◆ Задание A:
Ответьте по исходному тексту на следующие вопросы:
(i) Кем назвал себя пьяный молодой человек в черной коже?
(ii) С какой целью, по словам студента, нужно объявить голодовку?
(iii) От чего, по словам студента, участники голодовки будут отказываться?
◆ Задание B: Перепишите без изменений фрагмент исходного текста от слов «Тут ввалился в» до слов «единственное средство борьбы.».

◆ Исходный текст:
"""

Тут ввалился в коридор молодой человек, весь в черной коже и пьяный. Он начал рассказывать, не обращая ни на кого внимания:
— Я начальник всей красной милиции города Киева. Я честно исполнял свои обязанности. Ну, выпил немножко. Вдруг ко мне на улице подходит какой-то студентишко и говорит: «За недостойный образ жизни и пьянство вы освобождены от должности». — «А ты кто такой?» — спрашиваю. — «Я? Я вновь назначенный начальник красной милиции Киева».
Его посадили в пустую камеру и заперли дверь, чтобы он не шумел. Но он захрапел.
Совершив с Угнивенко разведывательную прогулку, мы вернулись в свою камеру и хотели лечь спать. Но не тут-то было. Отворилось окошечко и просунулась голова. Тоже студент. Он заговорил:
— Товарищи! Надо организовать голодовку. Все мы сидим без причин. Мандатов на арест не предъявляли. Поэтому, как все знают, надо объявить голодовку, как единственное средство борьбы.
Я спросил его:
— Какая цель голодовки?
— Чтобы предъявили мандаты.
— И все?
— Что же еще надо? Тогда закон будет соблюден. Но вы не беспокойтесь. Это будет голодовка, так сказать, принципиальная. На самом деле голодовки не будет.
— Как же это так?
— Очень просто. Мы будем отказываться от казенной пищи. Эго небольшая будет потеря для нас, как вы понимаете. А передачи нам будут приносить. Согласны?
— Нет. Мне безразлично, соблюдаются такие законы или нет. Все сплошь одно беззаконие.
— Вы, товарищ, по-видимому, реакционер.
— Да.
— В таком случае понятно.
И голова исчезла, сделав недовольную гримасу. Пошел искать других, отстаивающих законность в сложившейся ситуации.

"""

◆ Данные:
"""

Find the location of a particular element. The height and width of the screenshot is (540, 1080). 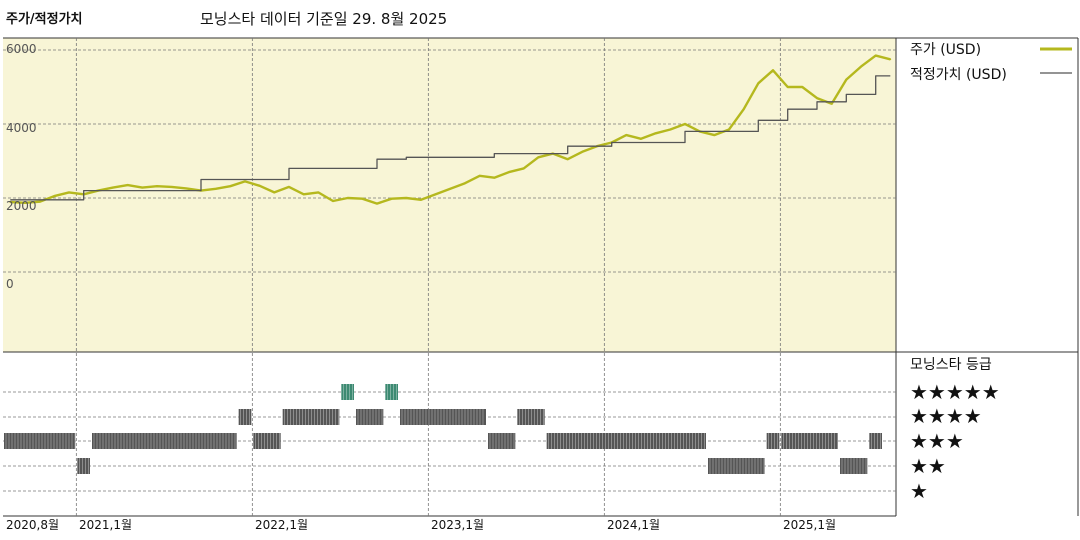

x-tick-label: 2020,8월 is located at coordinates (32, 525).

"""
"""

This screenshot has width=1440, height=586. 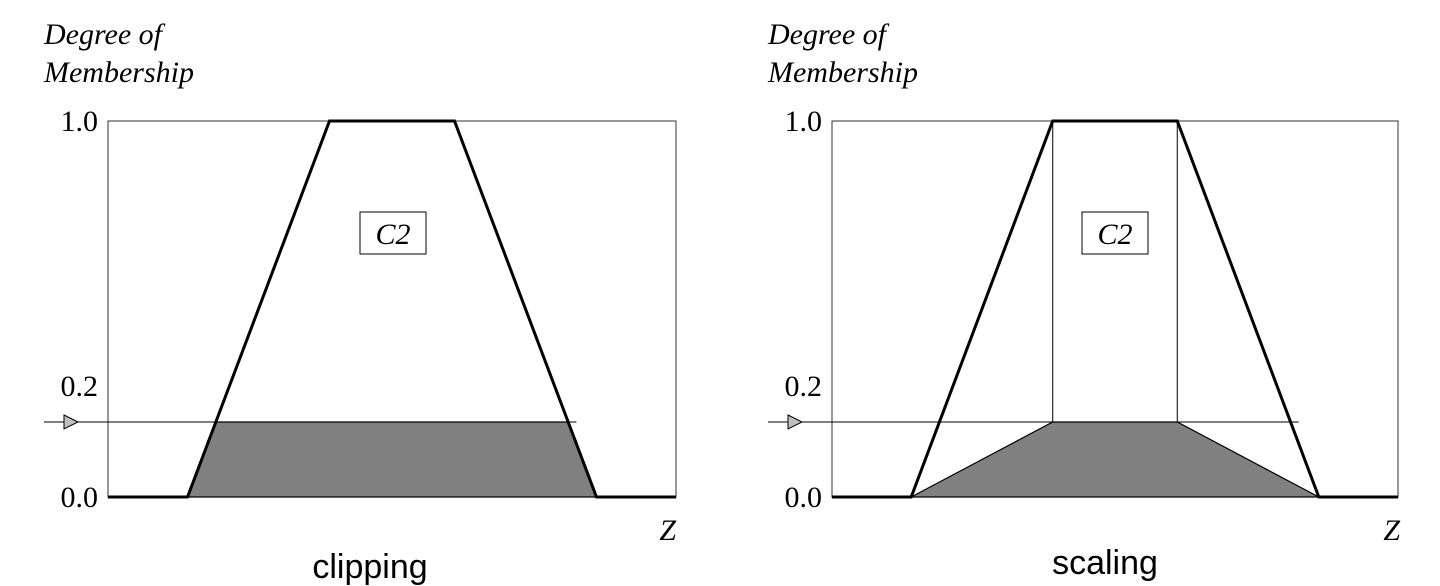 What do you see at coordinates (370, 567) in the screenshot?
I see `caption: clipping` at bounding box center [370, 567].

"""

◆ Ответ A:
(i) Начальником всей красной милиции города Киева.
(ii) Чтобы предъявили мандаты.
(iii) От казенной пищи.

◆ Ответ B:
Тут ввалился в коридор молодой человек, весь в черной коже и пьяный. Он начал рассказывать, не обращая ни на кого внимания:
— Я начальник всей красной милиции города Киева. Я честно исполнял свои обязанности. Ну, выпил немножко. Вдруг ко мне на улице подходит какой-то студентишко и говорит: «За недостойный образ жизни и пьянство вы освобождены от должности». — «А ты кто такой?» — спрашиваю. — «Я? Я вновь назначенный начальник красной милиции Киева».
Его посадили в пустую камеру и заперли дверь, чтобы он не шумел. Но он захрапел.
Совершив с Угнивенко разведывательную прогулку, мы вернулись в свою камеру и хотели лечь спать. Но не тут-то было. Отворилось окошечко и просунулась голова. Тоже студент. Он заговорил:
— Товарищи! Надо организовать голодовку. Все мы сидим без причин. Мандатов на арест не предъявляли. Поэтому, как все знают, надо объявить голодовку, как единственное средство борьбы.